A user Systemd service should be placed in ~/.config/systemd/user/ directory if you want to have full ownership as normal user. Create it if it doesn’t exist.

mkdir -p  ~/.config/systemd/user/

Create a systemd service unit file under the directory.

The @ symbol indicates that a substitution will be made. Systemd will take whatever you type after it and replace the variable %i inside the service unit file. The variable can be seen in this excerpt of the SimpleHTTPServer@.service file:

$ vim  ~/.config/systemd/user/SimpleHTTPServer@.service
[Unit]
Description=SimpleHTTPServer
After=network-online.target
Wants=network-online.target

[Service]
ExecStart=/usr/bin/python3 -m http.server %i
WorkingDirectory=%h/Public
Restart=always

[Install]
WantedBy=multi-user.target

Reload systemd.

$ systemctl --user daemon-reload

Confirm the service is available.

$ systemctl --user list-unit-files SimpleHTTPServer@.service
UNIT FILE                 STATE
SimpleHTTPServer@.service disabled

1 unit files listed.

You can start the service then after creation.

Start instance with the appropriate port. 1991 is our port to listen.
To manage, just append port after the @ symbol.

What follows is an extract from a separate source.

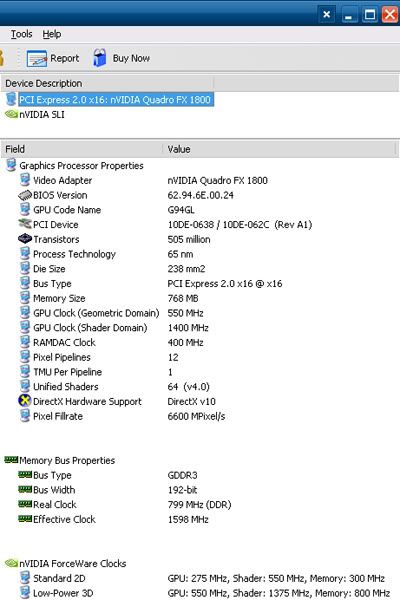The width and height of the screenshot is (400, 600).
Task: Click the Transistors chip icon
Action: [x=25, y=239]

$ systemctl --user enable --now SimpleHTTPServer@1991
Created symlink /home/grizzly/.config/systemd/user/multi-user.target.wants/SimpleHTTPServer@1991.service → /home/grizzly/.config/systemd/user/SimpleHTTPServer@.service.

Let’s check the status of our service.

$ systemctl --user status SimpleHTTPServer@1991.service
● SimpleHTTPServer@1991.service - SimpleHTTPServer
   Loaded: loaded (/home/grizzly/.config/systemd/user/SimpleHTTPServer@.service; enabled; vendor preset: enabled)
   Active: active (running) since Sun 2022-03-27 09:51:28 CEST; 1min 30s ago
 Main PID: 13536 (python3)
   CGroup: /user.slice/user-14200.slice/user@14200.service/SimpleHTTPServer.slice/SimpleHTTPServer@1991.service
           └─13536 /usr/bin/python3 -m http.server 1991

Mar 27 09:51:28 de1 systemd[11908]: Started SimpleHTTPServer.

That’s the same process you’ll use to create any other Systemd service that you want to manage without privilege escalation or creating a different system user to run the service.